The patient with cancer pain typically presents a complex pain syndrome composed of multiple physical causes. Anger, anxiety and depression are also common accompaniments and also need to be managed to reduce the sufferings of these patients.

The treatment of cancer pain is therefore be multimodal incorporating optimal combinations of analgesics, adjuvant analgesic drugs, psychological and sociological support and other specific treatments. Also as the disease is a dynamic process which will evolve from day-to-day, the treatment modalities are reviewed and newer modalities are added whenever required.

Most patients will require treatment with medicines which includes analgesics and adjuvant drugs. Analgesics are prescribed as per the WHO algorithm with opioids like morphine being the mainstay in moderate to severe pain. Adjuvant analgesics include NSAIDs, Psychotropic drugs such as anticonvulsants, antidepressants, corticosteroids etc.

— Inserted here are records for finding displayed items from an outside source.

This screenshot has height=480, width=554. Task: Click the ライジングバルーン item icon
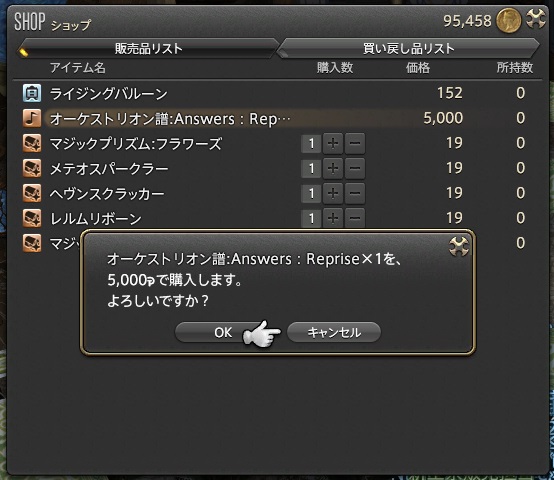tap(32, 93)
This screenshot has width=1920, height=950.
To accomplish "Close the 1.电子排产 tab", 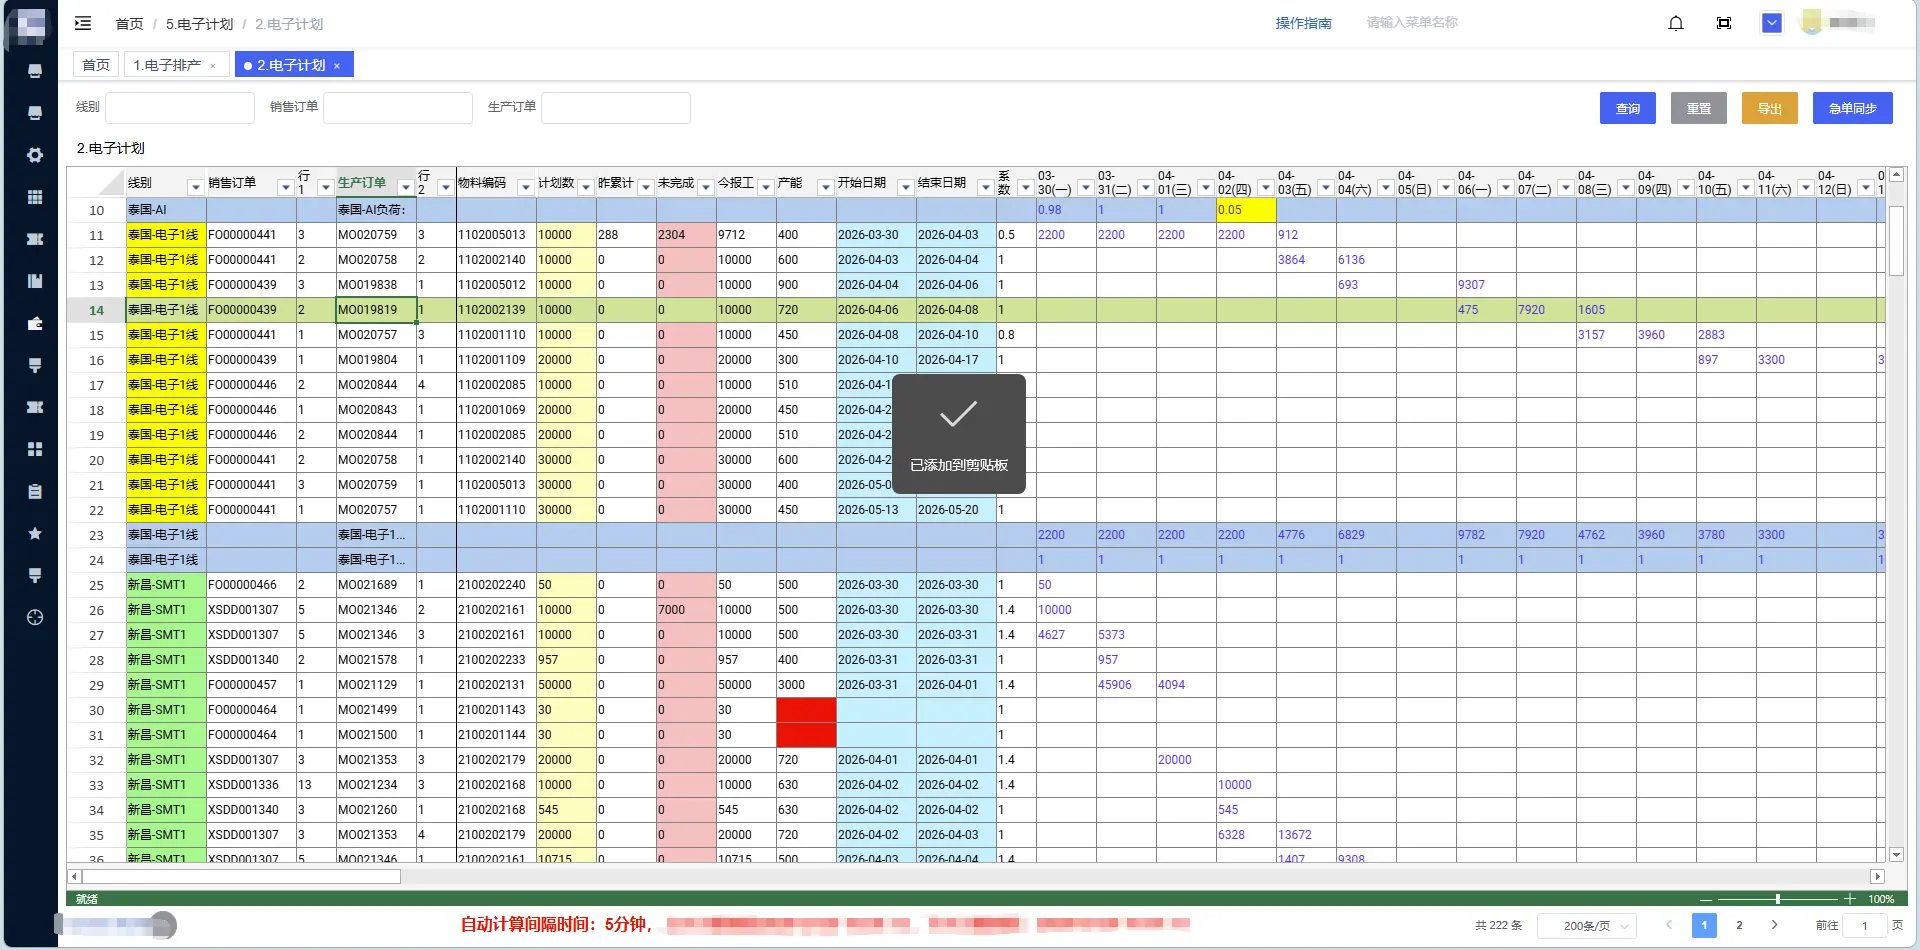I will [213, 66].
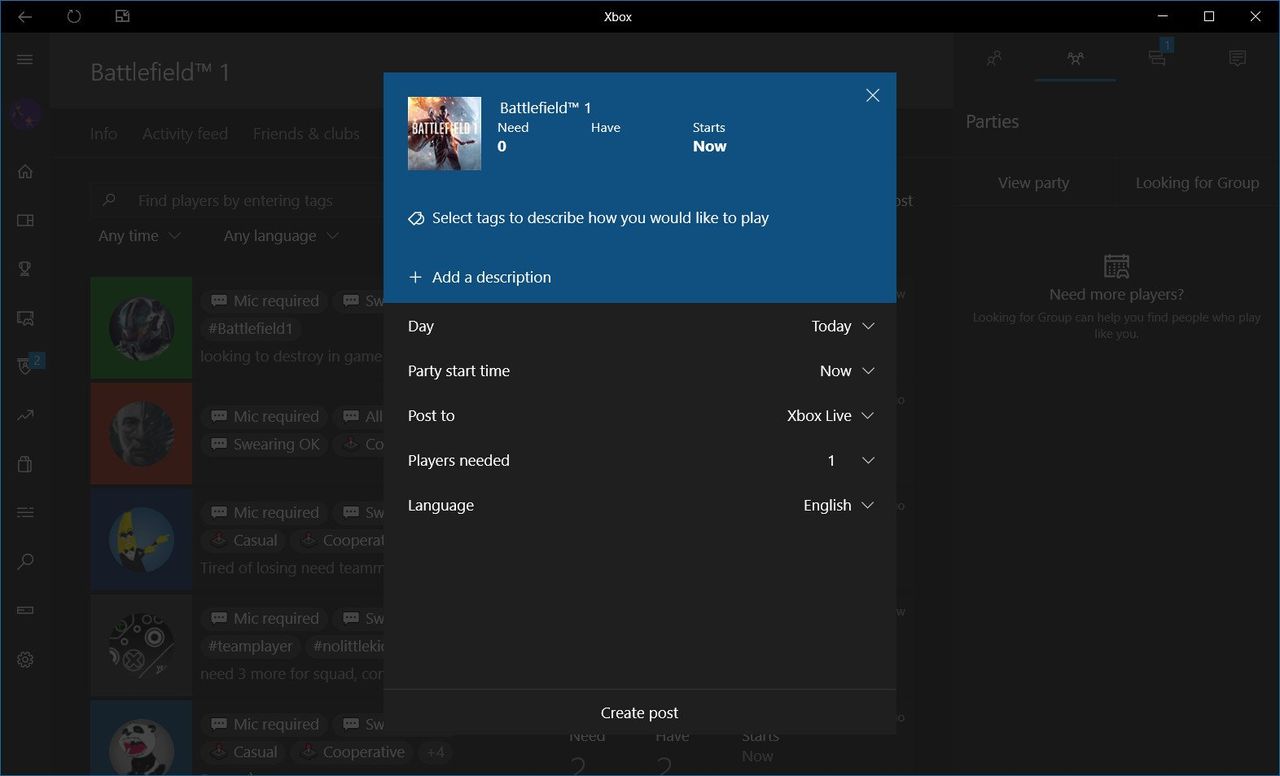1280x776 pixels.
Task: Open Messages icon in top right panel
Action: point(1237,59)
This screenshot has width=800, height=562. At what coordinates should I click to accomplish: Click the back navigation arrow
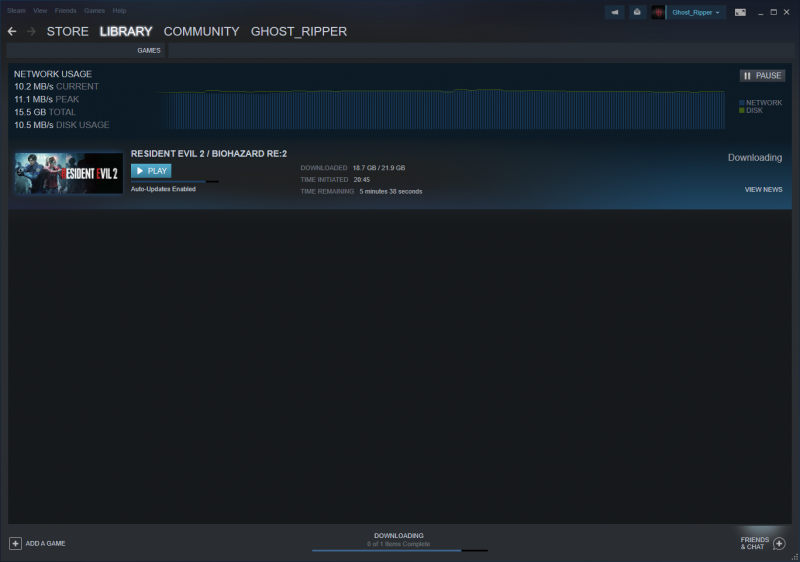[x=12, y=32]

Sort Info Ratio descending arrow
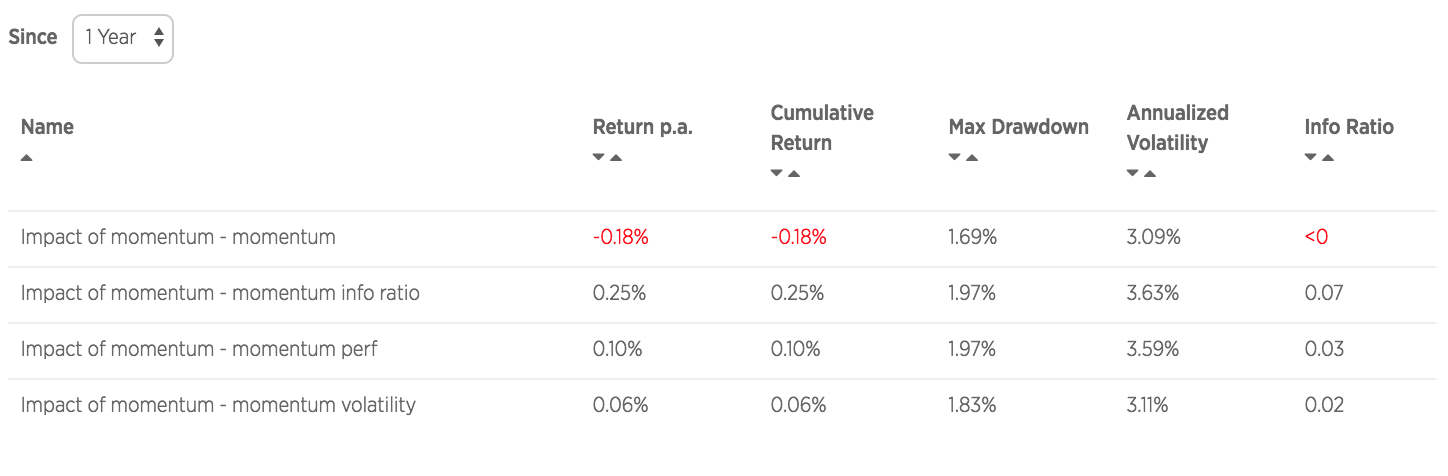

Interventional pain procedures do have their role in managing some of the cancer pains and should be resorted to earlier rather than late. Visceral pains such as upper abdomen pain secondary to pancreatic, gall bladder and gut malignancy, pelvic pain, neuropathic pains secondary to cancer may respond to interventional procedures.

Neurolytic blocks are given commonly for managing cancer pain. These include Coeliac plexus block, Splanchnic block, Superior hypogastric block, Ganglion impar block etc.

Alcohol, Phenol, glycerol are the usual neurolytic agents which are used in such blocks.

In cases of Neuropathic pains such as brachial plexopathy secondary to breast cancer or lumbar plexopathy, a transforaminal epidural injection or a Pulsed Radiofrequency of dorsal root ganglion is known to provide pain relief if not responding to conservative management. The psychological and social support and specific cancer treatments such as chemotherapy or radiotherapy or surgical excision do have effect to reduce the cancer pain and associated sufferings.